=== Provided text ===
>>

Until the Republicans dropped their, previously ardent demands for hefty spending cuts, the Democrats had succeeded in presenting the opposing party as opponents of a tax break that would benefit most middle-class Americans. Not a good spot for the Republicans to be in during an important election year.

This puts the GOP in a position where they feel that they need to get the voter’s attention focused on other issues. In this case, they point primarily to what they cite as the failure of President Obama’s jobs and economic stimulus plans.

To this end, House GOP members are working hard to push threw bills that put job growth at the top of the agenda. Examples of this strategy include a $460 billion dollar transportation bill that is linked to additional oil drilling legislation.

But the odds of them passing this legislation, particularly a bill that addresses oil billing, are almost zero. Nonetheless, House Republicans will continue to present themselves as the pro-job party.

Popularity Of Millionaire Tax

Polls show the millionaire tax and spending cuts are popular.

In general, people are in favor of President Obama’s proposal to increase millionaires’ taxes, but are still more in favor of spending cuts, as shown by an Associated Press-GfK poll. This gives Republicans an advantage over Democrats in the ongoing battle over the economy.

The poll shows that while the President’s proposed millionaire tax is generally popular, the plan does not effectively change the partisan views of public towards the $1 trillion yearly deficit.

Republican and retired New Jersey Mike Whittles said in support of the tax proposal, “Everybody should be called to sacrifice.” Still, Whittles said, he’d prefer spending and government waste reduced first.

Obama’s plan to impose at least a 30 percent income tax for millionaires was favored by 65 percent of the people polled by AP-GfK, while only 26 percent were opposed.

However, 56 percent as opposed to 31 percent approved of cuts in government spending rather than higher taxes — a small shift from the previous year’s poll.

Overall, people had a more optimistic view of Democrats than Republicans and positivity towards Obama as the presidential election approaches. Democrats received 54 percent favorable responses while Republicans had only 46 percent, corresponding with the results of a January 2011 poll.

Obama’s plan has little chance of passing in Congress despite Democratic support. Still, the proposal unifies Democrats in their opposition to GOP plans to lower top income earners’ taxes.

The 2012 taxes proposal was nicknamed the Buffet Rule since billionaire Warren Buffet is a supporter of higher taxes for the wealthy. The wealthy GOP candidate Mitt Romney released his tax returns to show he paid 15 percent.

Nearly two-thirds of independents and two-fifths of Republicans approve of Obama’s proposal. In addition, 60 percent of whites and 50 percent of conservatives back the plan, groups who generally support the GOP, and also 60 percent of those who earn more than $100,000 a year.

Obama’s Proposals To Increase Tax Revenue

President Obama proposed that a unpopular category of taxes be replaced with one that raises 2012 taxes for the 1% of the wealthiest Americans.

<<

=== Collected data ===
>>

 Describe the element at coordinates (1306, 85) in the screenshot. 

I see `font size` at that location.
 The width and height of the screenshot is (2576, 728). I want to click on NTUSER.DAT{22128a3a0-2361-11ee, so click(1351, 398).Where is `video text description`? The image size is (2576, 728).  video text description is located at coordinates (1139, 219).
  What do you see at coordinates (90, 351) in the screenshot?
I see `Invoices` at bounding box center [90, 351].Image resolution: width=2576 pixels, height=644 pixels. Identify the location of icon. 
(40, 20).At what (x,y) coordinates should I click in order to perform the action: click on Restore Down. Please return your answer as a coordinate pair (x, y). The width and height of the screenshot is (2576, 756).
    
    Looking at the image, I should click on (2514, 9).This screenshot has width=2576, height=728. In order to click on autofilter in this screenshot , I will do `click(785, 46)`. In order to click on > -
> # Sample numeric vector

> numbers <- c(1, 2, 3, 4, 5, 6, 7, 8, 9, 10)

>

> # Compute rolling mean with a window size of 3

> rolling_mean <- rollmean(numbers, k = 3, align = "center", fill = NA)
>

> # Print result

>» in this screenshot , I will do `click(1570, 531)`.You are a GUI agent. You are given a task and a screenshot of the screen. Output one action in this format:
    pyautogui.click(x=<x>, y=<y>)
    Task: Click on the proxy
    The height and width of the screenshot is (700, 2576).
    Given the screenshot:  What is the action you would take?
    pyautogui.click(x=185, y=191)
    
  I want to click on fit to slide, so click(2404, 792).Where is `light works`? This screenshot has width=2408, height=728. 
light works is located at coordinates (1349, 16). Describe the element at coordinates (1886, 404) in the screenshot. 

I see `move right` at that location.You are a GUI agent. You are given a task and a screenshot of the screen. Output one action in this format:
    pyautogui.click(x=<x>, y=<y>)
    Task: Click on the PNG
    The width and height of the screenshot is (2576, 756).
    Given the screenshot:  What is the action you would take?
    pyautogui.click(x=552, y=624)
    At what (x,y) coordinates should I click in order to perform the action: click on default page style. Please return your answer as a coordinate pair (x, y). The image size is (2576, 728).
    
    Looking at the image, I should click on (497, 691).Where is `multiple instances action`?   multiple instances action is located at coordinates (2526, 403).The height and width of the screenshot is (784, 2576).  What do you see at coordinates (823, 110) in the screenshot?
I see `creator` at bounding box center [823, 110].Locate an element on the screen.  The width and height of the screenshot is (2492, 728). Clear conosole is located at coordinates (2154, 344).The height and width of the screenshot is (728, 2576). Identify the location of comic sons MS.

<<

=== Exercise task A ===
Answer these from the article on the millionaire tax:
(i) How much is the transportation bill that House Republicans are pushing?
(ii) What share of the people polled by AP-GfK favored Obama's plan for at least a 30 percent income tax on millionaires?
(iii) What percentage did Mitt Romney's released tax returns show he paid?
=== Exercise task B ===
Reproduce word for word the portion of the article on the millionaire tax that opens with "Obama’s plan has" and closes after "the wealthiest Americans.".

=== Full response A ===
(i) $460 billion
(ii) 65 percent
(iii) 15 percent

=== Full response B ===
Obama’s plan has little chance of passing in Congress despite Democratic support. Still, the proposal unifies Democrats in their opposition to GOP plans to lower top income earners’ taxes.

The 2012 taxes proposal was nicknamed the Buffet Rule since billionaire Warren Buffet is a supporter of higher taxes for the wealthy. The wealthy GOP candidate Mitt Romney released his tax returns to show he paid 15 percent.

Nearly two-thirds of independents and two-fifths of Republicans approve of Obama’s proposal. In addition, 60 percent of whites and 50 percent of conservatives back the plan, groups who generally support the GOP, and also 60 percent of those who earn more than $100,000 a year.

Obama’s Proposals To Increase Tax Revenue

President Obama proposed that a unpopular category of taxes be replaced with one that raises 2012 taxes for the 1% of the wealthiest Americans.